Top of SUPPLIED DATA
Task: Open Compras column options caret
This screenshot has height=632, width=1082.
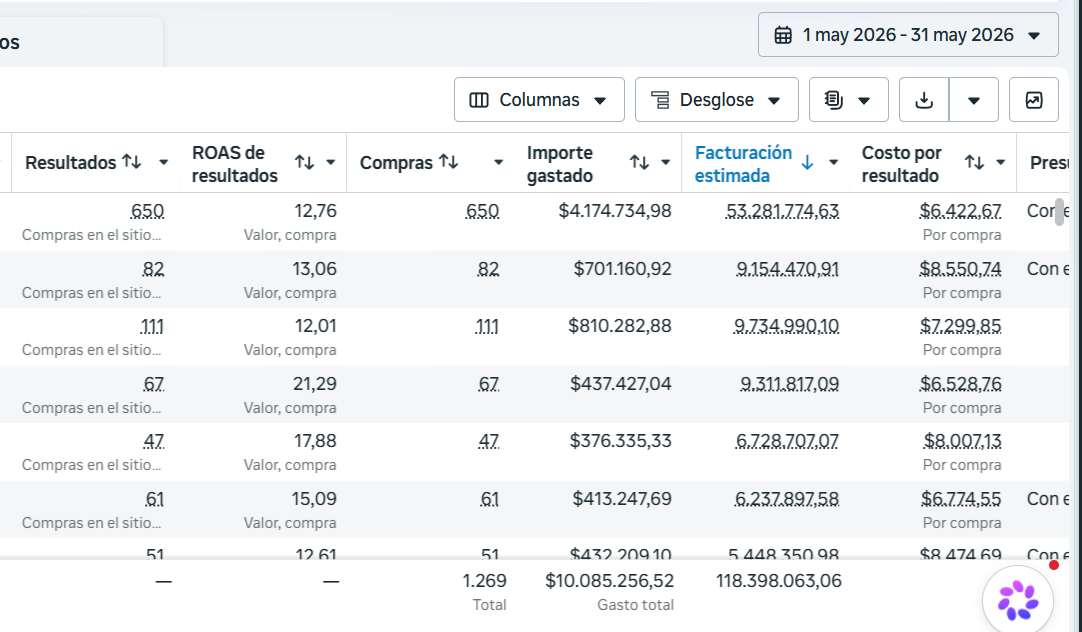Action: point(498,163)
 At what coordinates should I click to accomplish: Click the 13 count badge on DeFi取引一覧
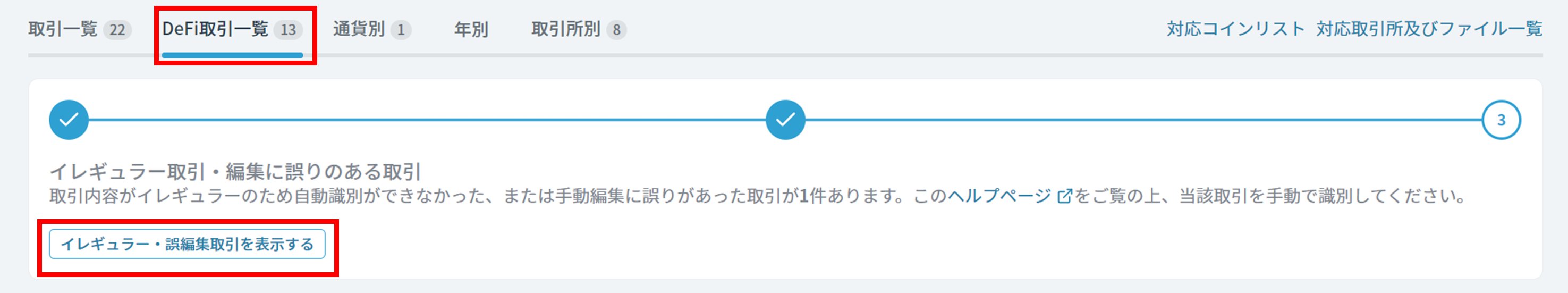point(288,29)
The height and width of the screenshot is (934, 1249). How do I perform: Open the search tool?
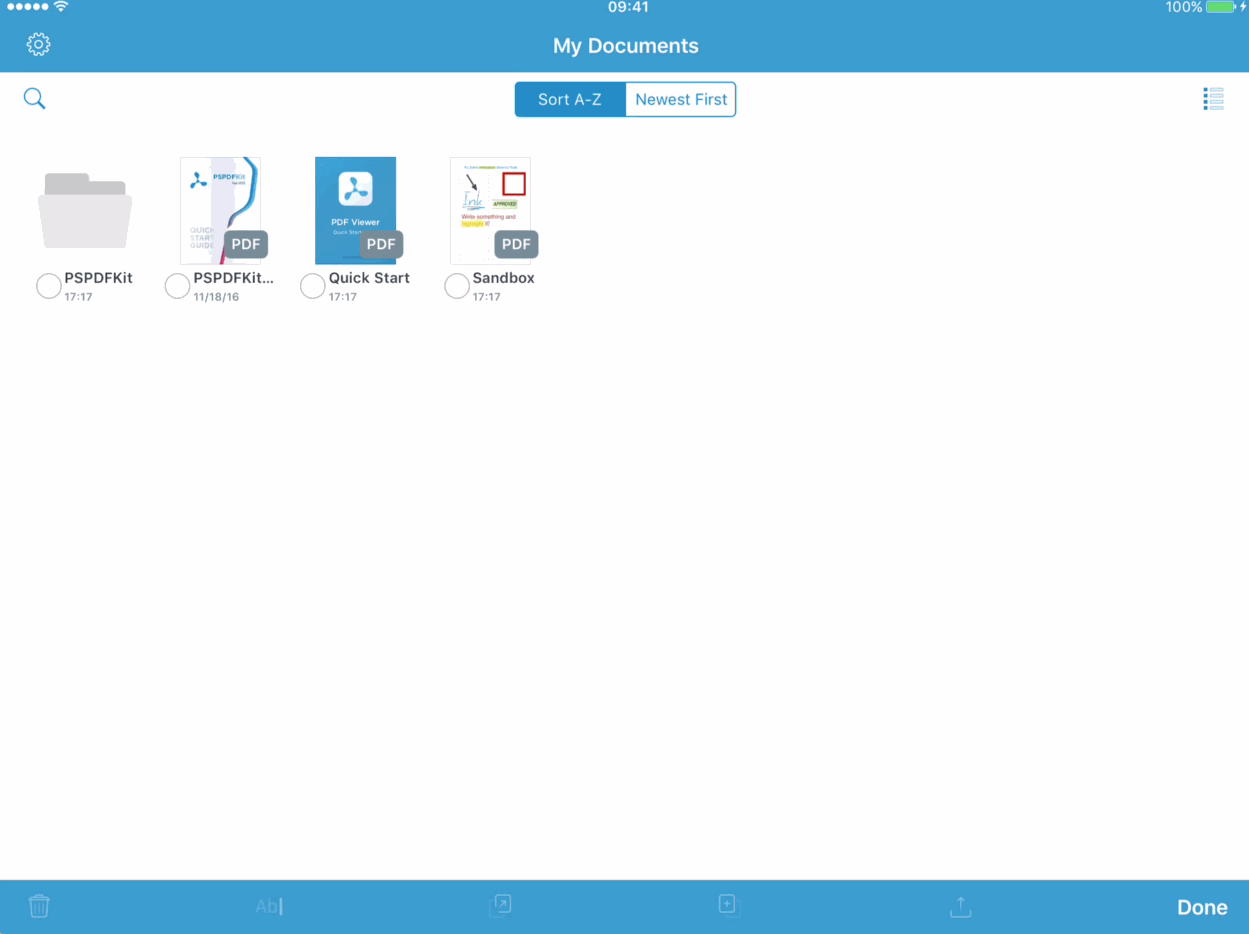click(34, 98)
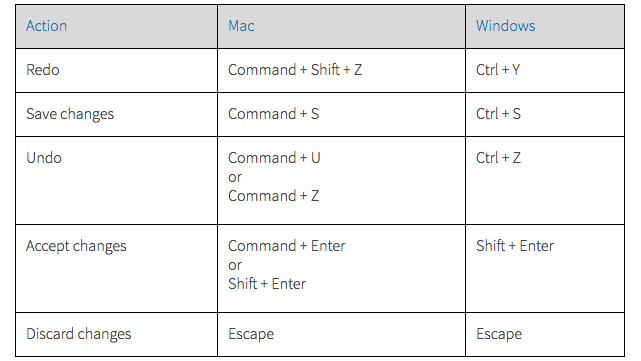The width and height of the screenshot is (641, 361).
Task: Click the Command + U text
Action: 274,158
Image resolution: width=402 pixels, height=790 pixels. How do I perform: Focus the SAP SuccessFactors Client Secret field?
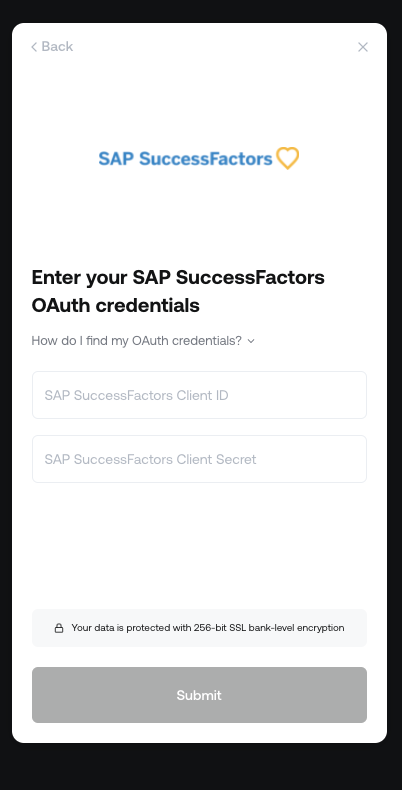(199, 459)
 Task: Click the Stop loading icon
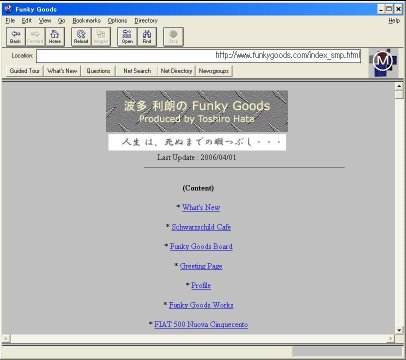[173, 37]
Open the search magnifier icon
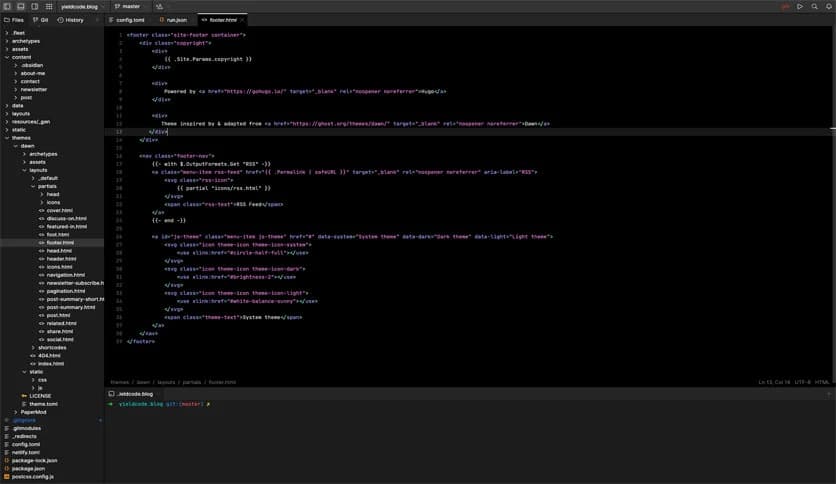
Bottom of SUPPLIED DATA
**WORK ORDER**
Every entry above, pictures excluded, needs to be duplicated exactly.

**SOLUTION FOR THIS EXERCISE**
Task: Open Compras column options caret
This screenshot has height=632, width=1082.
Action: point(498,163)
 At what coordinates should I click to accomplish: Click the 13 count badge on DeFi取引一覧
point(288,29)
The height and width of the screenshot is (934, 1249). How do I perform: Open the search tool?
click(34, 98)
The width and height of the screenshot is (641, 361).
Task: Click the Command + U text
Action: 274,158
Image resolution: width=402 pixels, height=790 pixels. How do I perform: Focus the SAP SuccessFactors Client Secret field?
(199, 459)
 Task: Click the Stop loading icon
[173, 37]
Open the search magnifier icon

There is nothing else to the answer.